▶ Task requirements: Apart from the pictures, output all of the records exactly.

-- Opening Marker --

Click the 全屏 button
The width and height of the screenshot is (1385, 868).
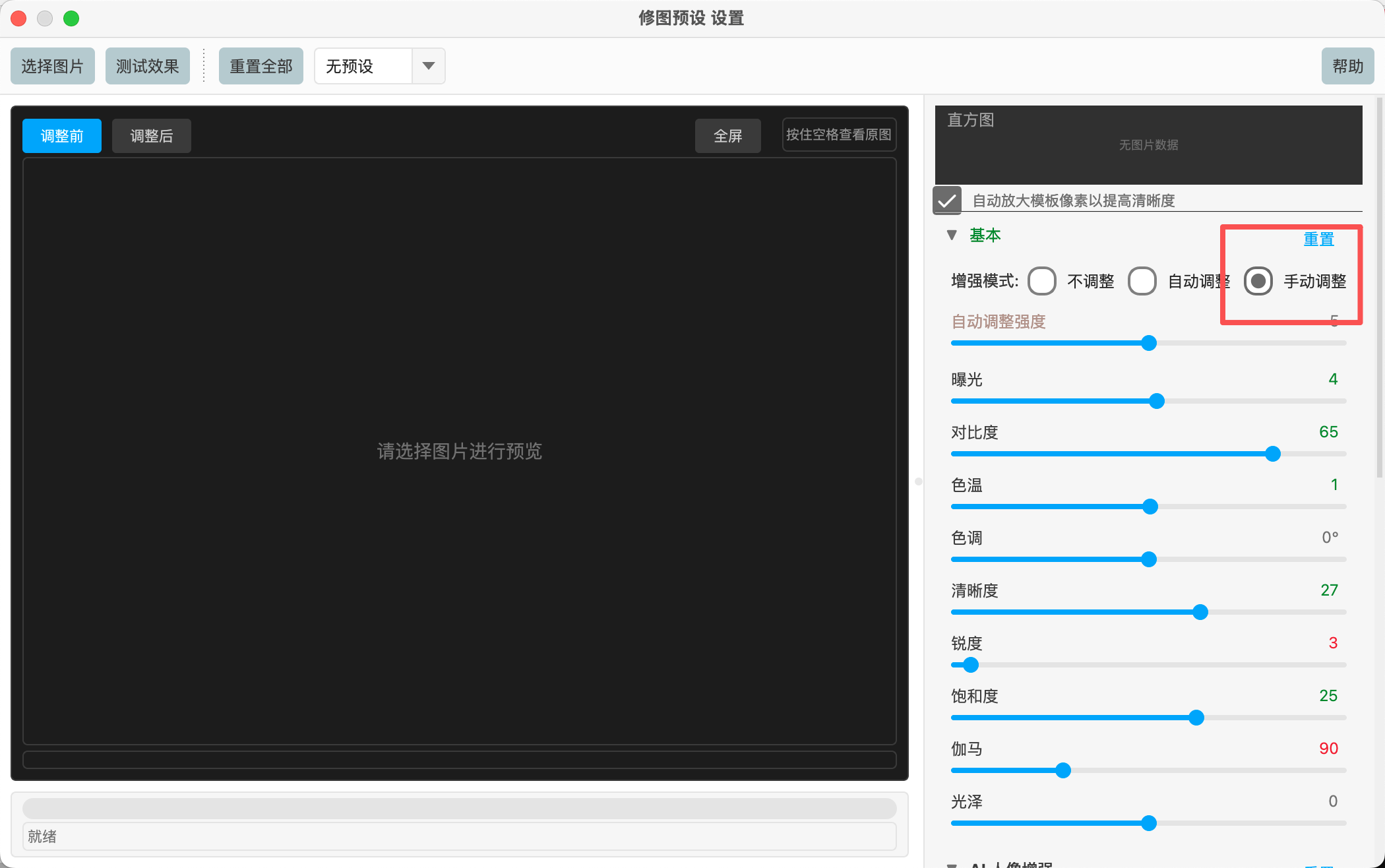(727, 135)
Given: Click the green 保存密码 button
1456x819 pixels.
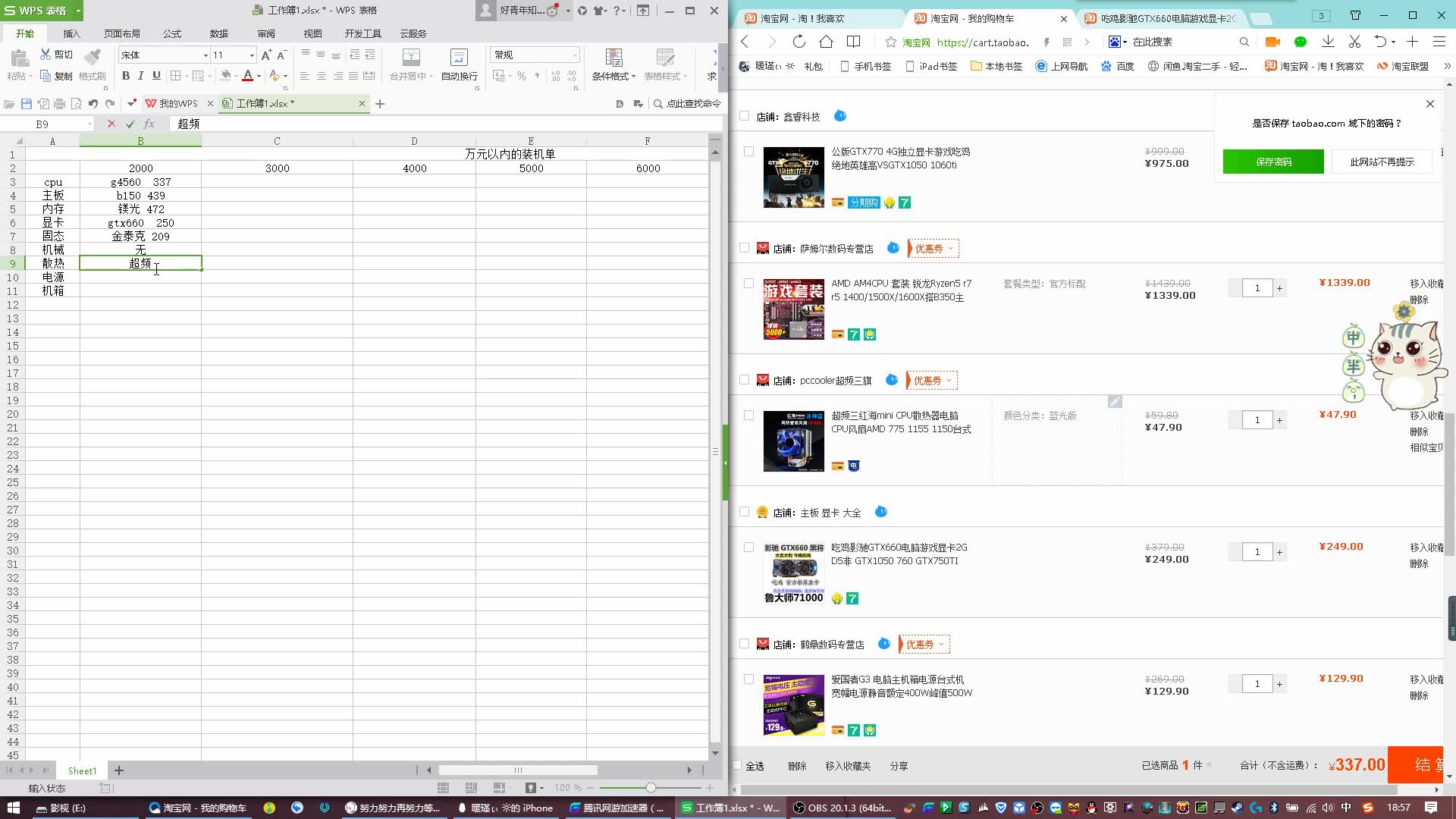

-- Closing Marker --

▶ Response to the task:
Click the 全屏 button
The width and height of the screenshot is (1385, 868).
(727, 135)
Given: Click the green 保存密码 button
1456x819 pixels.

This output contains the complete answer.